L’automazione nell’ambito della cybersecurity è il punto chiave anche del commento di Wendi Whitmore, VP Ibm X-Force Threat Intelligence: “Se da un lato il business nel mondo digitale sta crescendo a ritmi sostenuti, dall’altro persiste la carenza di esperti di sicurezza informatica. Inoltre, chi opera in questo ambito è sovraccarico di lavoro a causa della necessità di proteggere una moltitudine di dispositivi, sistemi e dati. Occorre dunque formare in cybersecurity e automatizzare alcuni processi per fornire risposte più rapide e risolutive in caso di attacco e garantendo efficienza in termini di costi”.

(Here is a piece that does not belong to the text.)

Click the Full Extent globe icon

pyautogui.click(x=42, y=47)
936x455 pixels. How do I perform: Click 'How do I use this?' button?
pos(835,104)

La via di assicurare i rischi, tra quelle giustamente percorse per mitigare l’impatto delle minacce sugli economics aziendali, non può essere da sola risolutiva. Tra le organizzazioni che hanno stipulato un’assicurazione contro il cyber risk, il 51% l’ha utilizzata per coprire le spese di consulenza e i servizi legali di terzi, mentre il 36% delle organizzazioni l’ha utilizzata per risarcire le vittime di attacchi. Solo il 10% delle polizze hanno coperto i costi sostenuti a causa di ransomware o estorsioni.
Ultimo, ma non per questo meno importante rilievo del report è quello relativo agli attacchi collegati alle realtà governative. Secondo il report rappresentano solo il 13% del totale, ma sono quelli più dannosi, con la nota importante di confronto rispetto a quelli di natura finanziaria (53%) che, seppur di maggior numero, non portano le perdite economiche più elevate.
Così nel periodo analizzato, le violazioni “nation-state” sono all’origine della voce di costo più importante, per una spesa media di 4,43 milioni di dollari nel caso di furto di dati. In assoluto a fare registrare i costi medi più elevati per violazione è in ogni caso il settore healthcare, pari a 7,3 milioni di dollari, con un incremento di oltre il 10% rispetto all’edizione 2019 dello studio.